- What you have to do: Pictures stay out of the copy, and everything else in the data below is repeated exactly.

- Extracted records:
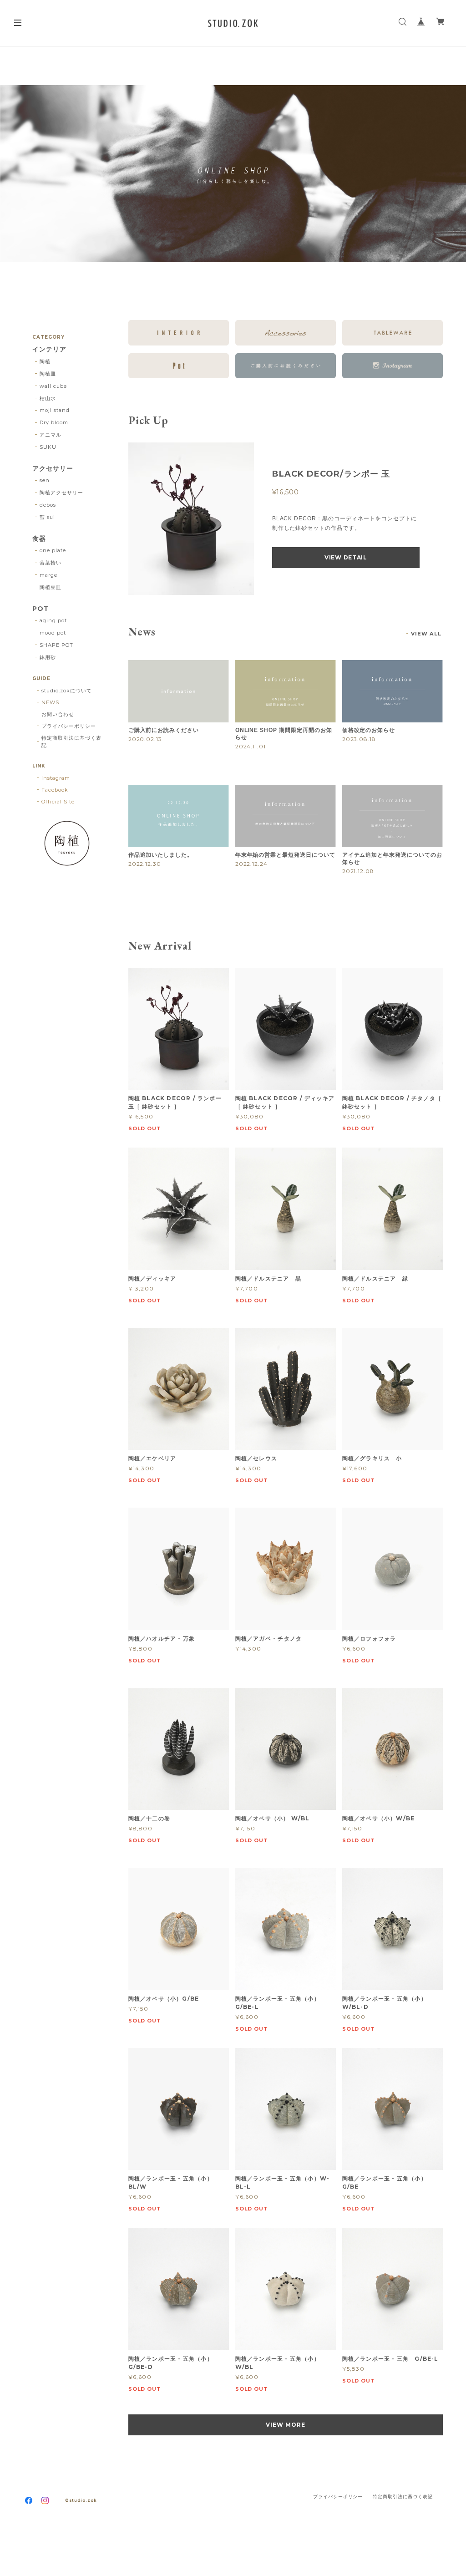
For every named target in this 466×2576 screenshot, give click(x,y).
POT (40, 609)
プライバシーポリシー (68, 726)
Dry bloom (54, 422)
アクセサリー (52, 469)
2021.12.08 (358, 871)
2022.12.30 (145, 863)
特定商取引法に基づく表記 (71, 741)
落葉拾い (50, 562)
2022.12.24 (251, 863)
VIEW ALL (426, 633)
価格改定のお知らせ (368, 730)
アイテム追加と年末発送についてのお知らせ (392, 858)
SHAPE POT (56, 645)
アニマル (50, 435)
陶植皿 (48, 374)
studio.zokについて (66, 690)
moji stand (55, 410)
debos (48, 505)
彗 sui (47, 517)
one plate (53, 550)
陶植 (45, 361)
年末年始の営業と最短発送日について (285, 855)
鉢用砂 (48, 657)
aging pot (53, 620)
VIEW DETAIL (345, 557)
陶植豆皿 (50, 587)
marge (48, 575)
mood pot (53, 633)
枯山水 (48, 398)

- Response box:
For every named target in this 466×2576 screenshot, give click(x,y).
POT (40, 609)
プライバシーポリシー (68, 726)
Dry bloom (54, 422)
アクセサリー (52, 469)
2021.12.08 (358, 871)
2022.12.30 (145, 863)
特定商取引法に基づく表記 (71, 741)
落葉拾い (50, 562)
2022.12.24 (251, 863)
VIEW ALL (426, 633)
価格改定のお知らせ (368, 730)
アイテム追加と年末発送についてのお知らせ (392, 858)
SHAPE POT (56, 645)
アニマル (50, 435)
陶植皿 (48, 374)
studio.zokについて (66, 690)
moji stand (55, 410)
debos (48, 505)
彗 sui (47, 517)
one plate (53, 550)
陶植 (45, 361)
年末年始の営業と最短発送日について (285, 855)
鉢用砂 (48, 657)
aging pot (53, 620)
VIEW DETAIL (345, 557)
陶植豆皿 (50, 587)
marge (48, 575)
mood pot (53, 633)
枯山水 (48, 398)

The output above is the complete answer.